** begin Records provided **

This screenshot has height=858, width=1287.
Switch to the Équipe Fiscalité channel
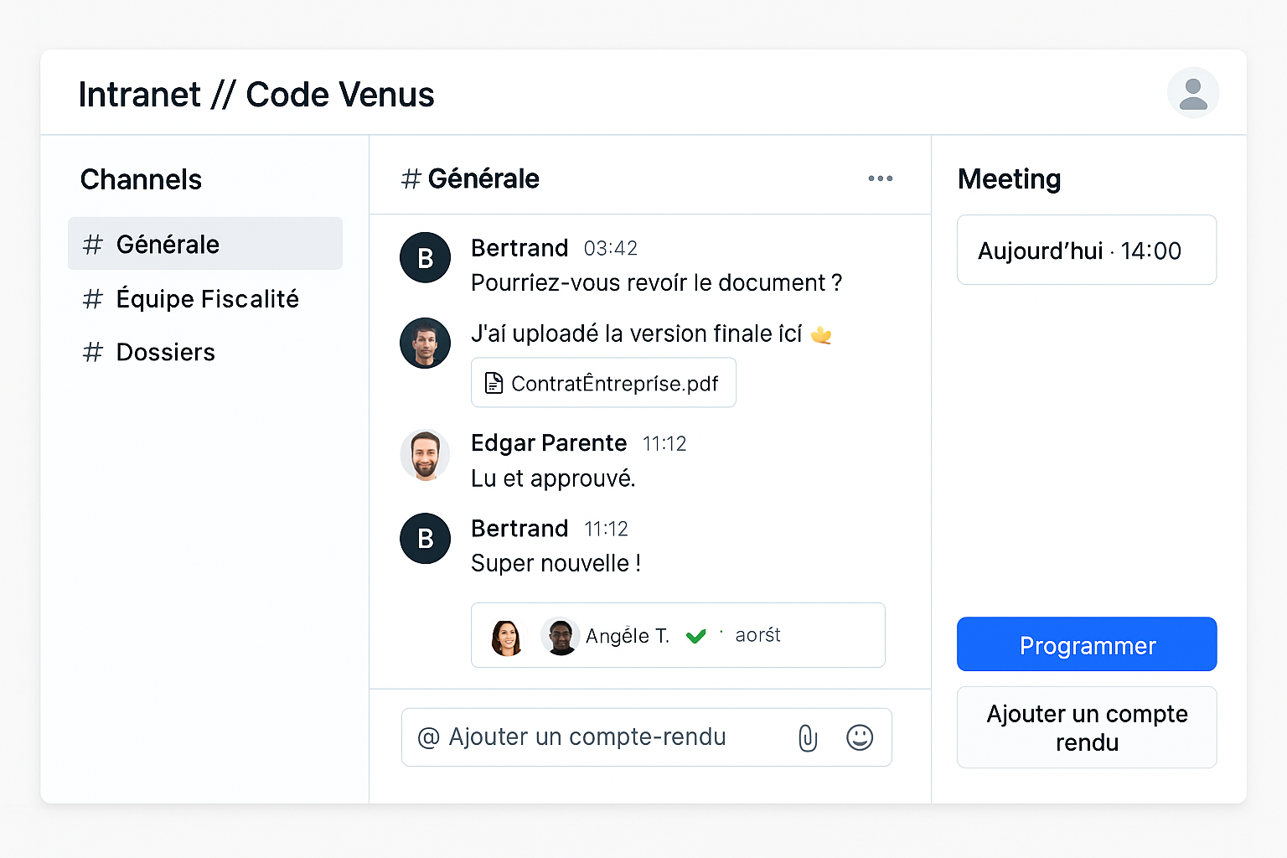[x=206, y=299]
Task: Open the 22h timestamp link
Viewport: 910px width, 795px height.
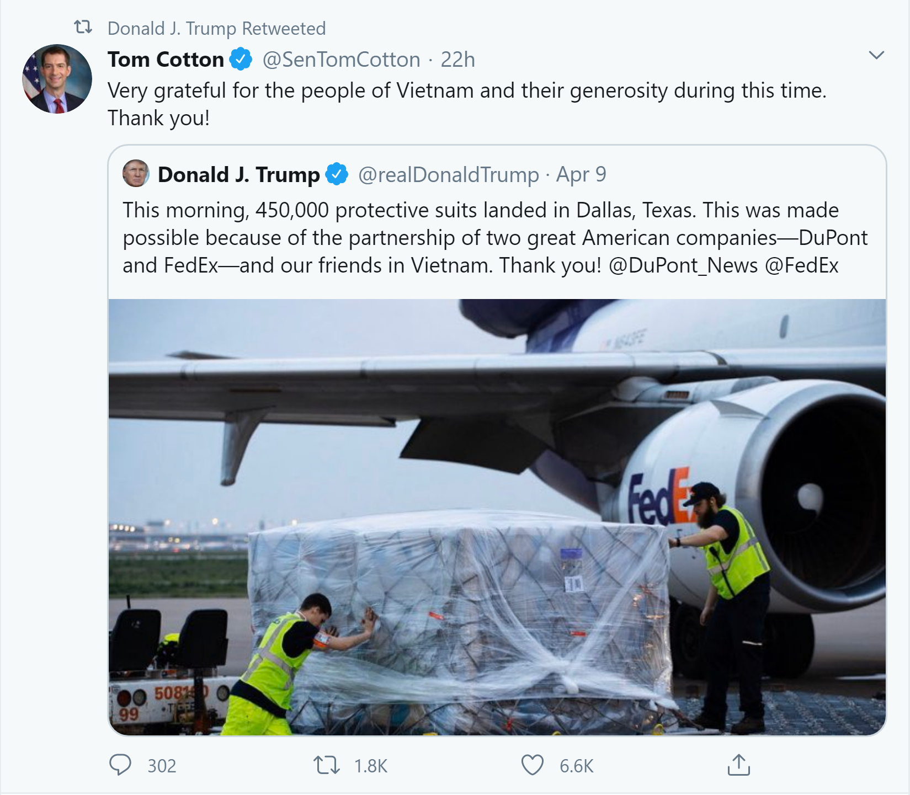Action: click(x=457, y=59)
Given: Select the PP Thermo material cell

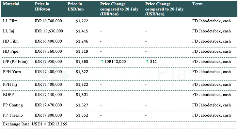Looking at the screenshot, I should pos(12,115).
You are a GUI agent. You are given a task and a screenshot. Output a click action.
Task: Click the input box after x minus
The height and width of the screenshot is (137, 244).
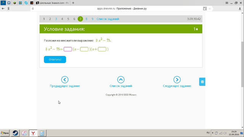coord(84,49)
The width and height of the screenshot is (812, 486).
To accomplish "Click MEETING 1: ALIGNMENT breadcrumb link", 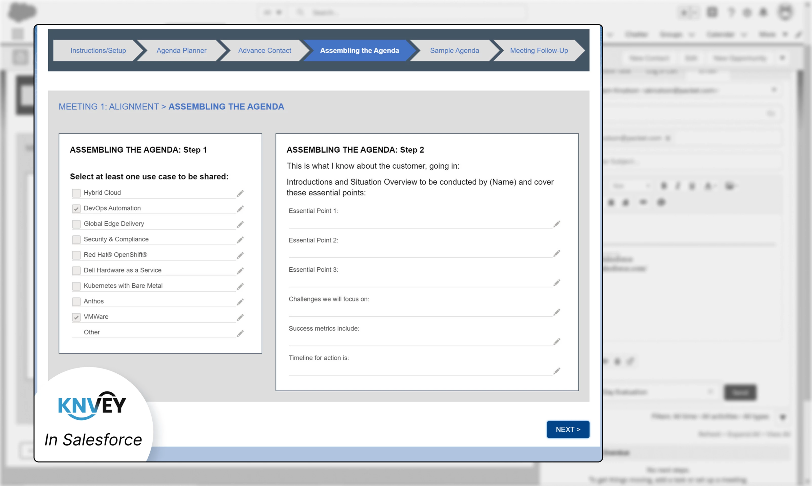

** end Records provided **

Exercise prompt
Quote the records word for word from the start through the line containing "coord(84,49)", including both ends. Leave the pictures out.

Exercise solution
This screenshot has height=858, width=1287.
Switch to the Équipe Fiscalité channel
[x=206, y=299]
Task: Open the 22h timestamp link
Viewport: 910px width, 795px height.
Action: click(x=457, y=59)
Given: Select the PP Thermo material cell

Looking at the screenshot, I should pos(12,115).
You are a GUI agent. You are given a task and a screenshot. Output a click action.
Task: Click the input box after x minus
The height and width of the screenshot is (137, 244).
coord(84,49)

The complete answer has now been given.